TROISIÈME PARTIE.
APPLICATIONS ET CONSÉQUENCES.
AVERTISSEMENT.
Dans les deux premières parties, nous avons tâché d'établir une théorie; dans la troisième, nous allons chercher à la vérifier par des applications, à justifier les principes par les conséquences. Sans cette troisième partie, on ne verrait guère de quelle utilité peuvent être les deux autres. La question de l'orthographe et de la prononciation primitives du français pourrait ne sembler qu'une curiosité philologique, bonne à renfermer dans le cabinet d'un littérateur, à défrayer quelques discussions entre savants, et rien au delà.
Il n'en va pas ainsi, au moins dans mon opinion. Cette étude doit servir à raffermir, en les éclairant, les bases de notre idiome; à expliquer en beaucoup de points notre langue moderne, et à protéger sa marche dans l'avenir. La comparaison de ce qui a été avec ce qui est, conduira plus sûrement vers ce qui doit être. En reconnaissant nos fautes et les causes de nos fautes, nous nous trouvons à même d'en réparer encore une partie, et nous apprenons à nous détourner d'écueils désormais connus.
J'indique ici les résultats, non de ce que j'ai fait, mais de ce que pourront faire de plus habiles, en pratiquant la même voie. Je me borne à réclamer l'honneur d'y avoir hasardé le premier pas; de plus forts iront plus loin.
La lecture de cette troisième partie dédommagera quelque peu, je l'espère, ceux qui auront eu la patience de me suivre jusque-là. Il m'eût été facile de réunir un nombre bien plus considérable d'observations; car étant donnée la théorie, l'on trouve à chaque pas à faire une expérience. J'en laisserai le plaisir ou l'ennui à ceux qui le voudront prendre; il me suffit de montrer de quelle façon l'on peut y procéder.

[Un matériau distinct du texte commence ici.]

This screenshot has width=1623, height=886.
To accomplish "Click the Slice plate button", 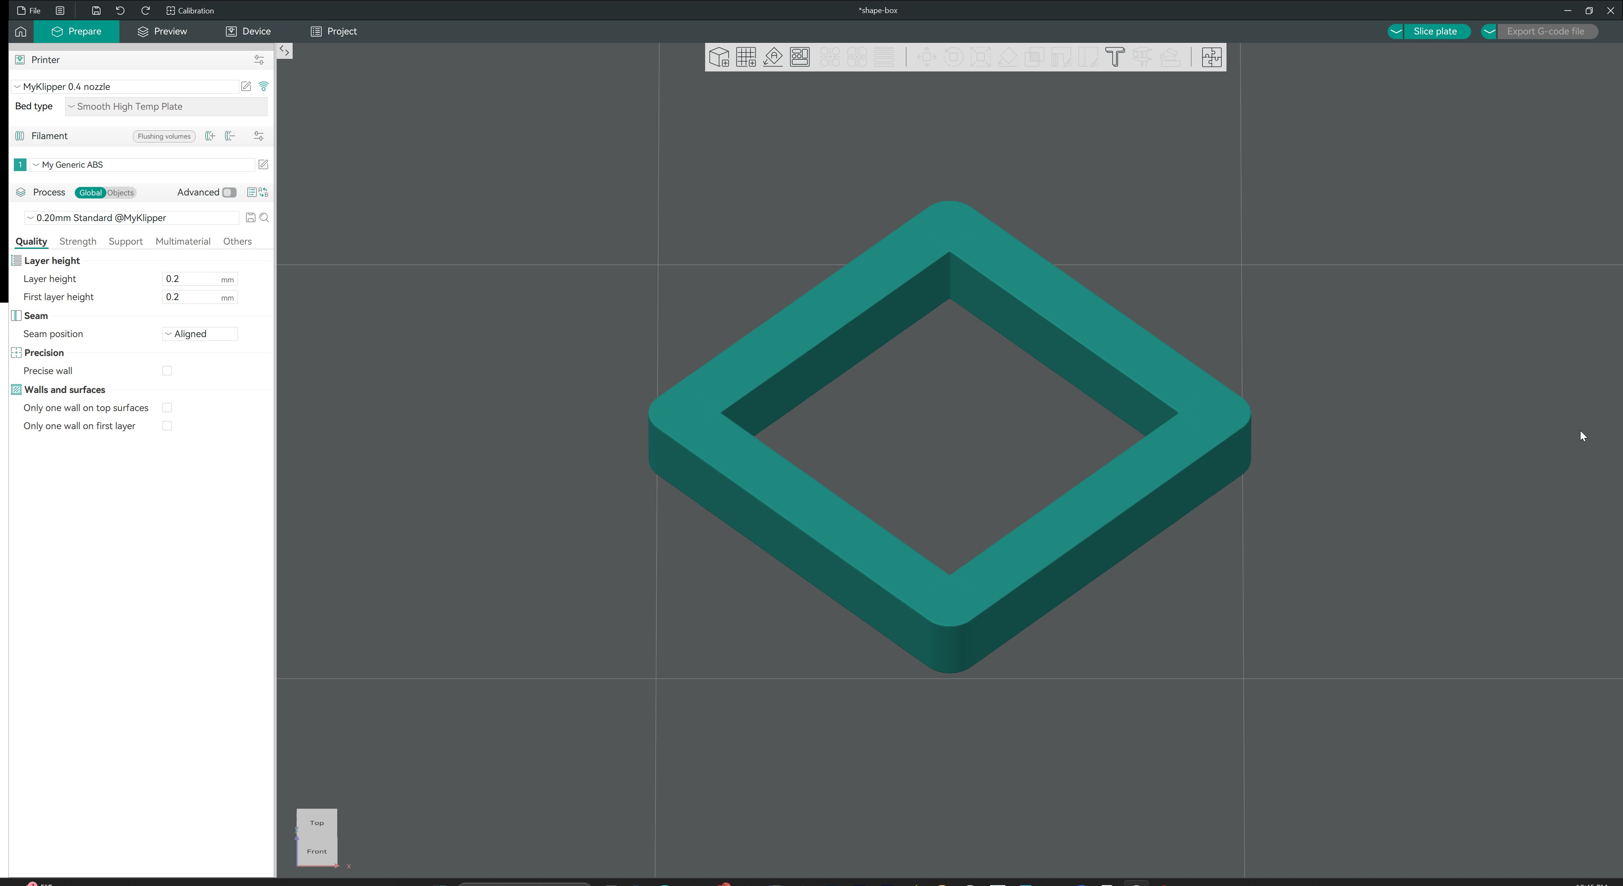I will [x=1435, y=31].
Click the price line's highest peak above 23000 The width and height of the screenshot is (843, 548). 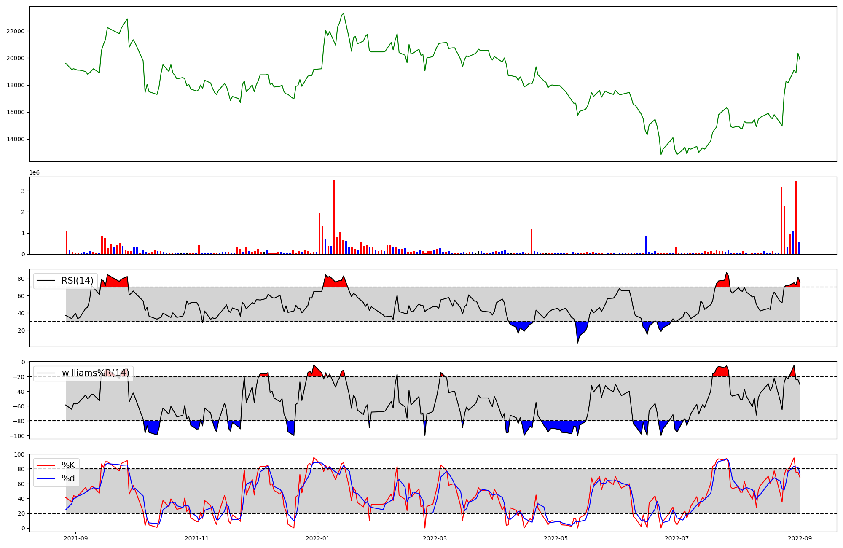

Si parmi ces remarques détachées il s'en est glissé quelqu'une sans rapport immédiat avec les principes que j'ai tâché d'établir, on voudra bien me la pardonner. Elle intéresse toujours la langue par quelque côté; à ce titre, si elle est juste, elle est utile, et je ne sors pas de mon sujet. D'ailleurs, je n'ai pas pour dernier but les syllabes et la grammaire, mais la littérature. C'est pour arriver plus sûrement à ce terme que j'ai pris un point de départ si éloigné. Tout ce qui peut, en faisant connaître la littérature du moyen âge, donner l'envie avec les moyens de l'étudier, rentre donc dans mon plan, et je pense qu'après avoir lu tant de détails élémentaires, on ne me reprochera pas ces courtes excursions dans une région moins aride et plus élevée.
CHAPITRE PREMIER.
De l'articulation des consonnes chez les modernes.—Conséquences du système actuel: vers faux, rimes fausses, hiatus.
Nous nous croyons infiniment supérieurs à nos pères en fait de langage et d'art. Je ne prétends pas nier le progrès sur bien des points; mais défions-nous des illusions de l'amour-propre et de l'habitude. Dans ces changements considérables effectués depuis le moyen âge, tout n'a pas été bénéfice. A la fin du XVIe siècle, Pasquier faisait déjà cette remarque pleine de sens: «Il n'est pas dit que tout ce que nous avons changé de l'ancienneté soit plus poly, ores que il ait aujourd'huy cours.» (Recherches, liv. VIII, chap. III.) Gagnant sur certains points, nous avons dû perdre sur certains autres; et pouvait-il en être différemment? Cela serait contraire à la nature des choses humaines, où il n'y a pas de bien sans mélange.
Notre versification, par exemple, se vante d'être si perfectionnée! Que dirait-on si, avec ses règles austères et ses dehors rigoureux, je la faisais voir pleine d'hiatus bien réels, de vers faux, semblable à une prude convaincue de galanterie? Si, m'appuyant sur la manière moderne d'articuler les consonnes finales et les consécutives distinctement, je montrais certains vers de Racine plus durs et d'une mesure moins exacte que ceux de Rutebeuf ou de Gautier de Coinsy? On crierait au paradoxe. Soit! c'est un paradoxe; mais tout paradoxe n'est pas une fausseté: autrement, il faudrait établir en principe que l'opinion commune est toujours infaillible. En tout cas, le mérite ne serait pas à Rutebeuf, ni le tort à Racine; tout aurait dépendu de la diversité de l'instrument qu'ils mettaient en jeu.